What Startup is Right For You: This One Question Will Show You

Too many of us are starting companies for the wrong reasons, and it’s lead to:

  • Meaningless businesses which aren’t sustainable for the founder’s commitment to last.
  • Products that don’t achieve market adoption.

A lifelong commitment and love for your craft is what’s required to create a product that get’s adopted by other people. The vision is what’s important, the start up is only the beginning. Visualizing a world with your product in it is a skill that comes with love and practice.

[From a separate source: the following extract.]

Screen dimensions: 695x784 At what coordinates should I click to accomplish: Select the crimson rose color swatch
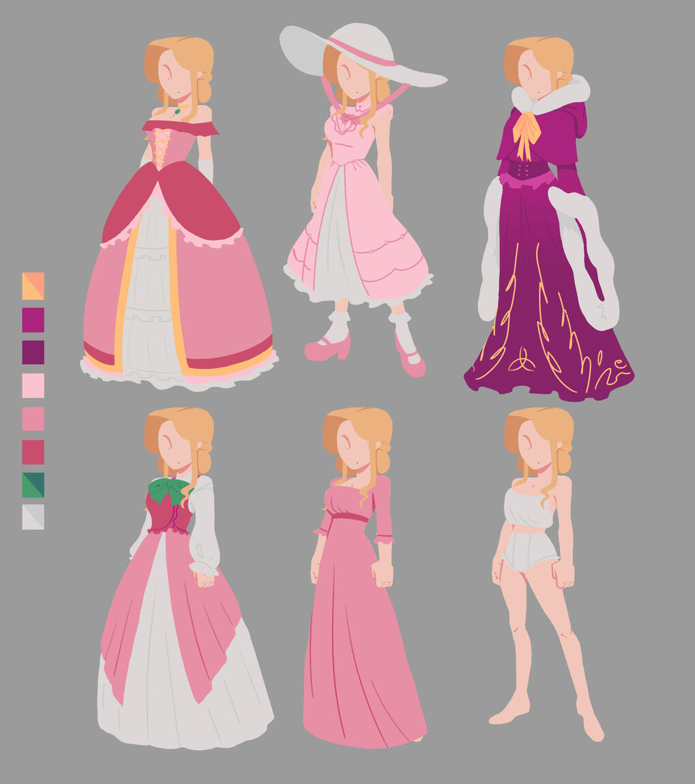[33, 451]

Mark Zuckerberg is the classic example of a founder who worked slow with the one and only focused vision to connect the world. He turned down the chance to get advertising dollars early on, and a $1 billion offer from Yahoo. This was well before Facebook was the behemoth that it is today and still had considerable risk to not become the force that it’s founder had envisioned. His outlook was long, real long. It was the depth of Zuckerberg’s drive and vision that made Facebook win against many other first movers in social media (remember Friendster, Myspace, Second Life, Small World and a slew of others?) and made it the #1 connector of people in the world.

Art by Juan Jiminez

After 6 years of working at a fast growing start up, doing my own start up and pivoting twice in the last two and a half years, it seems the “right idea”, “right market” or “founder/market fit” can be discovered by answering this question:

What can you live for, that’s worth dying for?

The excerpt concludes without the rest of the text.